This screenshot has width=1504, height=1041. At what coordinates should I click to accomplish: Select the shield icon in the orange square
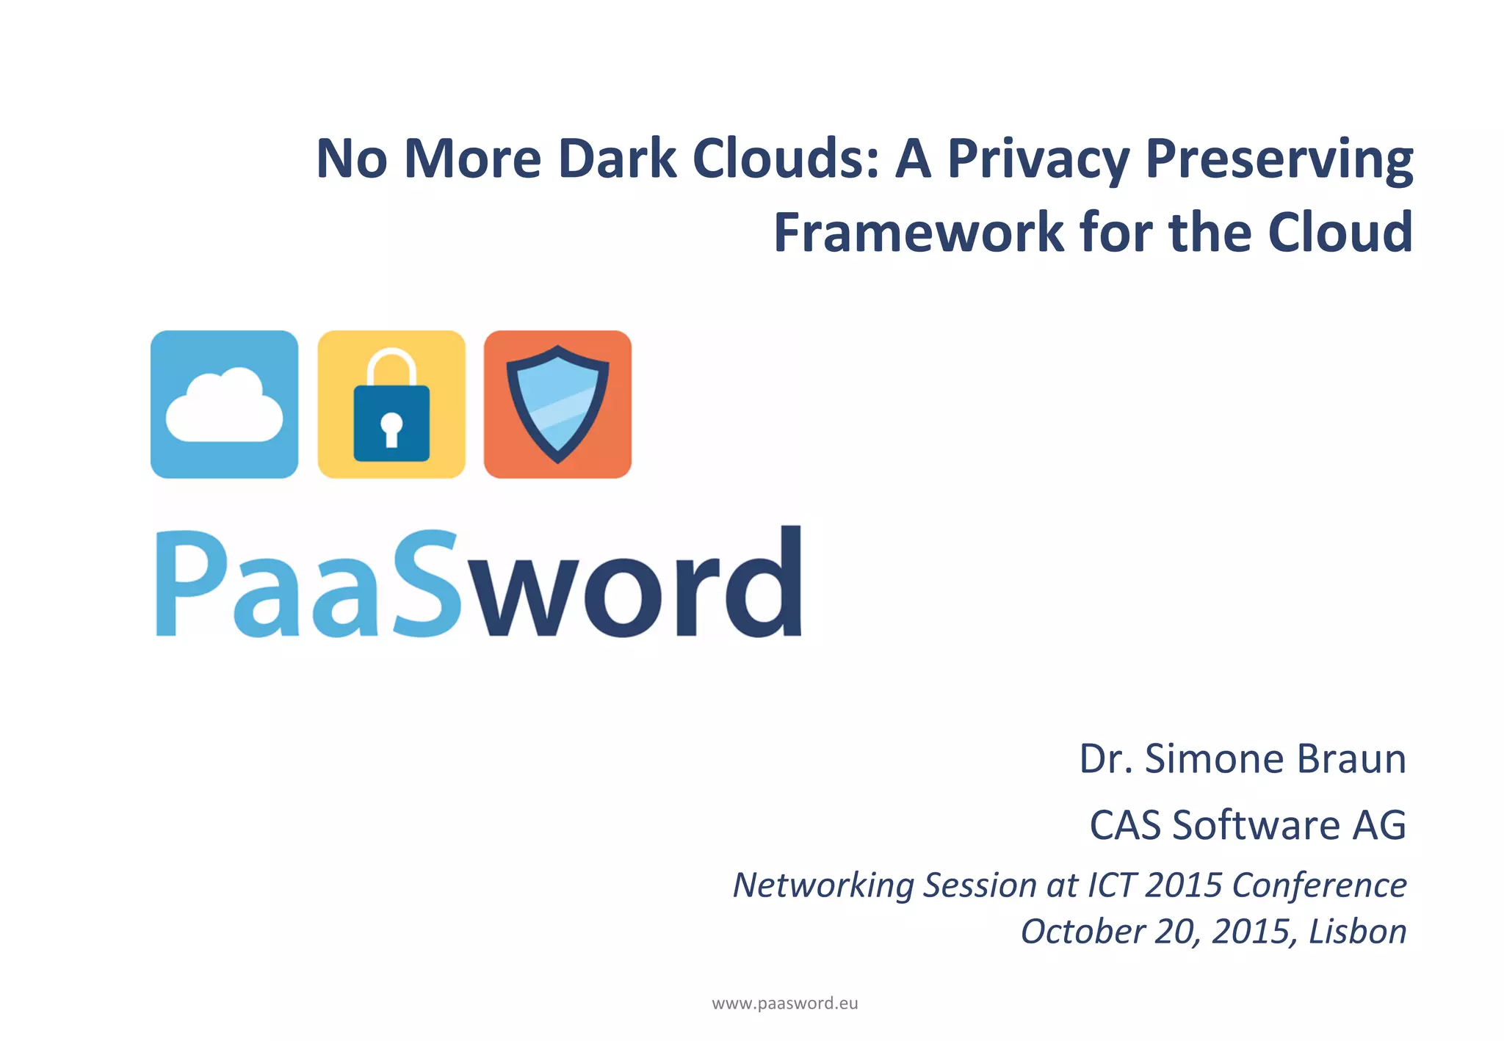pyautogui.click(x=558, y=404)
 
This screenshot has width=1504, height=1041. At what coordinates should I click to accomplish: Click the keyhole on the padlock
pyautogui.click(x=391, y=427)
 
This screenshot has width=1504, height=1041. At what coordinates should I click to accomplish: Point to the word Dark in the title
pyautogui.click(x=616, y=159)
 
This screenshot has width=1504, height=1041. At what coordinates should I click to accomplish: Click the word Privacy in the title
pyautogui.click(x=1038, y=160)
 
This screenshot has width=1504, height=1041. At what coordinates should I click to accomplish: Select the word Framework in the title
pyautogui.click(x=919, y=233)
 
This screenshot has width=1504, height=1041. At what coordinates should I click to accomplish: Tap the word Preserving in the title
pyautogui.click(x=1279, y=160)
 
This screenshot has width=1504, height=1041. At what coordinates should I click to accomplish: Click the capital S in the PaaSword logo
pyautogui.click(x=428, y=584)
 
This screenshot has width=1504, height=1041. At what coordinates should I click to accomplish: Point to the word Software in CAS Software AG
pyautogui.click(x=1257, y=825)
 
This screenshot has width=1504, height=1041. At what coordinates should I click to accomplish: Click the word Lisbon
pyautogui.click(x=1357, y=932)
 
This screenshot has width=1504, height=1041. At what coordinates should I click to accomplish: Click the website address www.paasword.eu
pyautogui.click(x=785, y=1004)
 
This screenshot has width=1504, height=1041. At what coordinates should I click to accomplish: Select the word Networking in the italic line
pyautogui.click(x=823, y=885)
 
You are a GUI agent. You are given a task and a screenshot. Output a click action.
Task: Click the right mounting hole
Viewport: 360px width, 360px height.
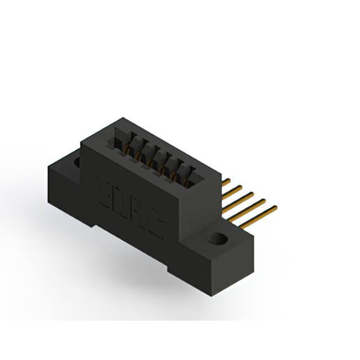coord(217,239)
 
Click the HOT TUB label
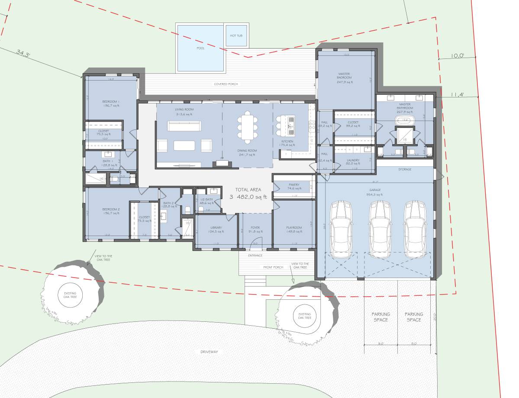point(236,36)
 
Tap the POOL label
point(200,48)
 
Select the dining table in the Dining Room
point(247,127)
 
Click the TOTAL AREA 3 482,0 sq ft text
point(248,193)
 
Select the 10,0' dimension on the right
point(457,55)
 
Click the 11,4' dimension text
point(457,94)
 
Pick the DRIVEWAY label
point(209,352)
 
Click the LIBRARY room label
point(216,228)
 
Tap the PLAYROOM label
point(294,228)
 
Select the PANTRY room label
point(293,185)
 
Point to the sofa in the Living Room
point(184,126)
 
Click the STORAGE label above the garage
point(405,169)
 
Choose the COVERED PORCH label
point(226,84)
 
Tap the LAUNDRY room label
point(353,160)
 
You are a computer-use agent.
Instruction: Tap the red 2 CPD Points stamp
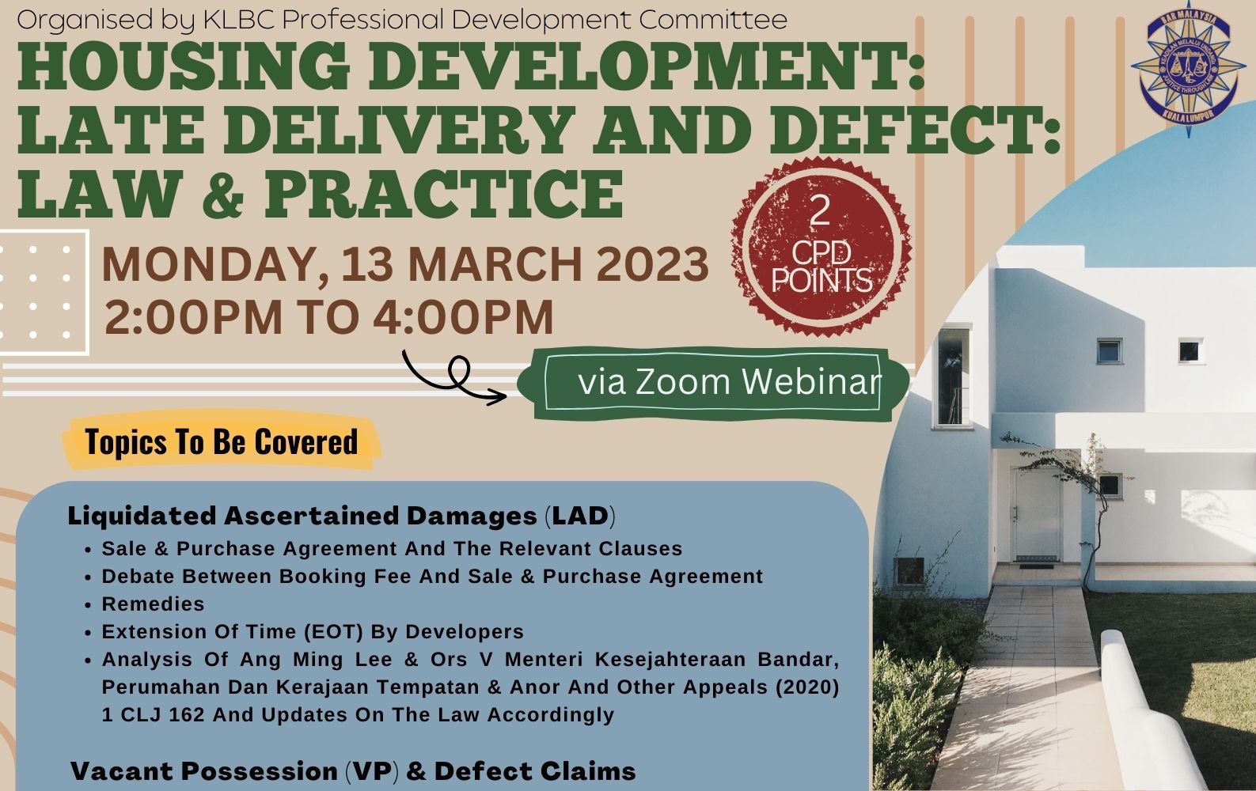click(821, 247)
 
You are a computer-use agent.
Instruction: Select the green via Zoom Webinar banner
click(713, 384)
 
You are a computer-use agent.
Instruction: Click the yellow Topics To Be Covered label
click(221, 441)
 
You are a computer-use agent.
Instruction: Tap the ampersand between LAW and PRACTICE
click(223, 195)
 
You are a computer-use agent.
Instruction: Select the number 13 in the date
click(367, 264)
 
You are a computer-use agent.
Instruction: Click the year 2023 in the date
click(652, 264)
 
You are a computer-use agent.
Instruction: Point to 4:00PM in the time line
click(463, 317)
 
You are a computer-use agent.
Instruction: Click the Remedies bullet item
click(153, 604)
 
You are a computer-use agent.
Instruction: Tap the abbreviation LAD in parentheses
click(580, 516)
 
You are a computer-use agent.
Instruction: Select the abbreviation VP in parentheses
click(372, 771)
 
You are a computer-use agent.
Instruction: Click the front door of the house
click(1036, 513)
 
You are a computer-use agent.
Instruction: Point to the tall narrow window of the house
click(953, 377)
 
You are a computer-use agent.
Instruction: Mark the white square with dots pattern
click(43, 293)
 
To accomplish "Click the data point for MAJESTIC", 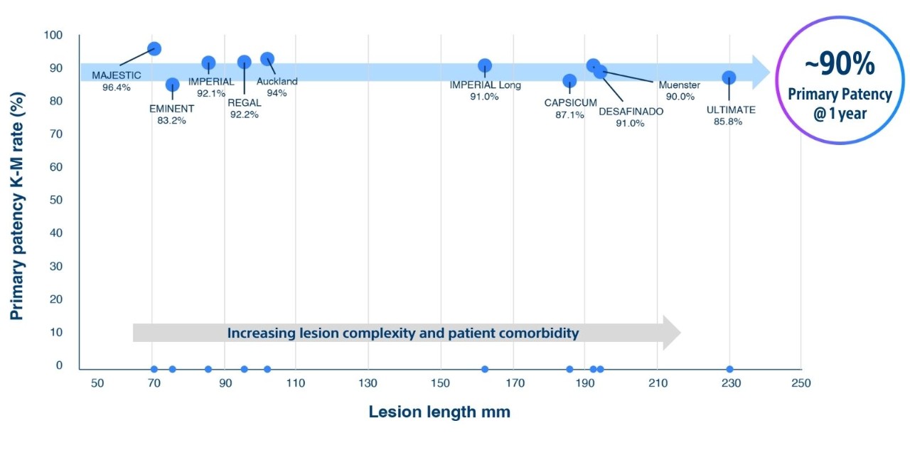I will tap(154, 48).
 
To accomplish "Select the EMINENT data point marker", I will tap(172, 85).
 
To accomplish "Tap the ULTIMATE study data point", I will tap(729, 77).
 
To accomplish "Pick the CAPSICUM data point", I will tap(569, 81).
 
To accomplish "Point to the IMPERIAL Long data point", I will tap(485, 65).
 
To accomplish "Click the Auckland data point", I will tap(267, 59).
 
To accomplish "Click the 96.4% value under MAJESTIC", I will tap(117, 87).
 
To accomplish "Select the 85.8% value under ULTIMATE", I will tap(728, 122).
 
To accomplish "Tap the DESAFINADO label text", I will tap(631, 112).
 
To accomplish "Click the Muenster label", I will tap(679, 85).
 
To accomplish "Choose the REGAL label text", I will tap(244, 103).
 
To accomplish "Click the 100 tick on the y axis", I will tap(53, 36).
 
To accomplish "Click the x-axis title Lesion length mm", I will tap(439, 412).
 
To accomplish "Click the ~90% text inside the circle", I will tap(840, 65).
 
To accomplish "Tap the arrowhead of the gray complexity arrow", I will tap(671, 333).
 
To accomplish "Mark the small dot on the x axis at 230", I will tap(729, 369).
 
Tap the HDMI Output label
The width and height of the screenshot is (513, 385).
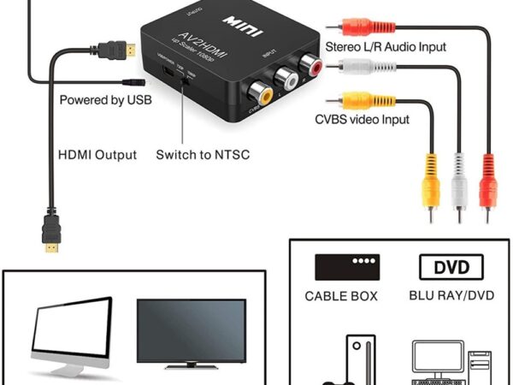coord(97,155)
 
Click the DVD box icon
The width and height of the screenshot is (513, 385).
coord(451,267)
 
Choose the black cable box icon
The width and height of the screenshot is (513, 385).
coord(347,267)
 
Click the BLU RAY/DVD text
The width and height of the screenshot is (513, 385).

------------------------------------

_REQUIREMENT_
Please pick out every line of the rows above that contains the word "value", and copy each one in full.

_OUTPUT BELOW_
To accomplish "Click the 96.4% value under MAJESTIC", I will tap(117, 87).
To accomplish "Select the 85.8% value under ULTIMATE", I will tap(728, 122).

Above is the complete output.